= DATA FOR REVIEW =

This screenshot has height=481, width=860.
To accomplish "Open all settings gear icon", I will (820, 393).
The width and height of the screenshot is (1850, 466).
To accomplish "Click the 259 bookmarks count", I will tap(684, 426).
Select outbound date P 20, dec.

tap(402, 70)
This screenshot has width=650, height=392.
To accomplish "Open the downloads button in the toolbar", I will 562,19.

--

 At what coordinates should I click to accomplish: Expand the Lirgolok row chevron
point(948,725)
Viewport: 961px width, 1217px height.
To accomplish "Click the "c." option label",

---

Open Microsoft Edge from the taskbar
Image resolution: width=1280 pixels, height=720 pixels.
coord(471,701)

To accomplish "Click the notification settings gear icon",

= EXERCISE INSTRUCTIONS =
Copy each line from the entries above that has the word "settings" in it.

= FINAL ANSWER =
To accomplish "Open all settings gear icon", I will (820, 393).
To accomplish "Click the notification settings gear icon",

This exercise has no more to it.